The electric field at the surface of a charged, solid, copper sphere with radius $\mathbf{0}\mathbf{.}\mathbf{200}\mathbf{}\mathbf{\text{m}}$is $\mathbf{3800}\mathbf{}\mathbf{\text{N/C}}$, directed toward the center of the sphere. What is the potential at the center of the sphere, if we take the potential to be zero infinitely from the sphere?

The potential at a R distance due to the charge can be written as:

$V=\frac{1}{4\pi {\epsilon }_o}\frac{q}{R}$

Where q is the charge and R is the radius of a sphere.

Inside the sphere, the electric field is zero everywhere. Hence, no work is done on a test charge that moves from any point to any other point inside the sphere. Therefore, the potential is the same at every point inside the sphere, and its surface is equal to

$V=\frac{1}{4\pi {\epsilon }_o}\frac{q}{R}$ (1)

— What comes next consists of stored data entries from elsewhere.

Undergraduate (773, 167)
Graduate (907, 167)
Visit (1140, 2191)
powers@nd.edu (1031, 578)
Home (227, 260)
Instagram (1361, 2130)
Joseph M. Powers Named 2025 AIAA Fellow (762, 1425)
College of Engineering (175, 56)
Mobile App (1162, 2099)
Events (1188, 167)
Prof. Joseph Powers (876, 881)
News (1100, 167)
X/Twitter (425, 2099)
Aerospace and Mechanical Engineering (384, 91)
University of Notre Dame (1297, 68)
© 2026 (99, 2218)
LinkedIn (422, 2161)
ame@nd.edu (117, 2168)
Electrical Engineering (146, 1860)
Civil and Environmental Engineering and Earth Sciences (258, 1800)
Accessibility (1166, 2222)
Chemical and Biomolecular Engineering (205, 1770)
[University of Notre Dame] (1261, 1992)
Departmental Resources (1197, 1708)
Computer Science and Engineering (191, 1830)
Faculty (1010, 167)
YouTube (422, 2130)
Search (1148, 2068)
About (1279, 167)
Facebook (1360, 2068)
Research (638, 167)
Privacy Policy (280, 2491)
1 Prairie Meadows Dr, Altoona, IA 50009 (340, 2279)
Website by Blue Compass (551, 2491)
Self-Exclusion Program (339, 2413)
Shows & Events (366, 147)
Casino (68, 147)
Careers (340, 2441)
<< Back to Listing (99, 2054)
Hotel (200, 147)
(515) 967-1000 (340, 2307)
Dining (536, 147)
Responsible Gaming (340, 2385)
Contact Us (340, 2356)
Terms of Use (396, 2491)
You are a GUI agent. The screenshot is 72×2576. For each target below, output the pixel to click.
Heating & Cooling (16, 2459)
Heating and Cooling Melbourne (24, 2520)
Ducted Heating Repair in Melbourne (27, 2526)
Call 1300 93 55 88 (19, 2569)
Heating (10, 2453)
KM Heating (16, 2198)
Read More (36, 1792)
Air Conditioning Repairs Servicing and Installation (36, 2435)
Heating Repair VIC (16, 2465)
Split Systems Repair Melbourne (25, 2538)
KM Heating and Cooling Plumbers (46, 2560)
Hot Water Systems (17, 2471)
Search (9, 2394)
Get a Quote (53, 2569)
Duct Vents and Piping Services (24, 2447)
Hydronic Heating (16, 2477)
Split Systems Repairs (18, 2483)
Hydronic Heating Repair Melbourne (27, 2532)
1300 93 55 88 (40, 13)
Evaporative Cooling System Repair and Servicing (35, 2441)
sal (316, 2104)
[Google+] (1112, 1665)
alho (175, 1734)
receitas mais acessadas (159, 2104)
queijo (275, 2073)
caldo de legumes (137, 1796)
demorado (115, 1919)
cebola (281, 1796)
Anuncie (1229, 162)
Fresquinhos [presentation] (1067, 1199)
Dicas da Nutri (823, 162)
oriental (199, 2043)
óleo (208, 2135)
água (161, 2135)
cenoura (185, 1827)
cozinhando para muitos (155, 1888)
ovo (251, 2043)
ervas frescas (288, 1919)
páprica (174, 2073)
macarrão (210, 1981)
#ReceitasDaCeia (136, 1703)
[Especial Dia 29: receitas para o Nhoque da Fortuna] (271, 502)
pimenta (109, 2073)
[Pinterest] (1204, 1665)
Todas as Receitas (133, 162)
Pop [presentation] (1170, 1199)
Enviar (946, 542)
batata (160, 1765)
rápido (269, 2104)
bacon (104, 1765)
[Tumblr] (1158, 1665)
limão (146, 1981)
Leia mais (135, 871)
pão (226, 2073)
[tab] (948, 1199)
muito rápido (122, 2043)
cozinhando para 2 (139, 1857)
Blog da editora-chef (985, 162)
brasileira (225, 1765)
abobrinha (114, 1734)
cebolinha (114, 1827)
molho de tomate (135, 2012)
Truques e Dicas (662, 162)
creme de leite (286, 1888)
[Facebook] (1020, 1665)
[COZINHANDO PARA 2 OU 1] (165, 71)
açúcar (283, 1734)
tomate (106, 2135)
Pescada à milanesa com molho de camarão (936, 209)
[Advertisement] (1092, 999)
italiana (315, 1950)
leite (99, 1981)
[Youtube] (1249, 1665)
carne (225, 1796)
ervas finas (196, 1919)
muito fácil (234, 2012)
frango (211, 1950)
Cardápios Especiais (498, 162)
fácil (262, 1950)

Where the term $\frac{1}{4\pi {\epsilon }_o}$equals $9.0\times {10}^9\text{N}·{\text{m}}^{\text{2}}{\text{/C}}^{\text{2}}$and $\mathit{R}\mathbf{}$is the radius of the sphere

Gien data :

• The radius of the sphere = 0.200 m.
• Electric field on the sphere = 3800 N/C.

The formula for the charge is written as:

$q=4\pi {\epsilon }_o{R}^{2}E$

We have used the gauss equation here to calculate the charge.

Substituting it into equation (1), and we get,

$$\begin{gathered} V=\frac{1}{4\pi {\epsilon }_o}\frac{-\left(4\pi {\epsilon }_o{R}^{2}E\right)}{R} \\ =-RE \end{gathered}$$

Plug the values, the above expression as:

$$\begin{gathered} V=-(0.200\text{m})(3800\text{N/C}) \\ =-760\text{V} \end{gathered}$$

Thus, the potential at the center of the sphere will be $\mathbf{-}\mathbf{760}\mathbf{}\mathbf{\text{V}}$.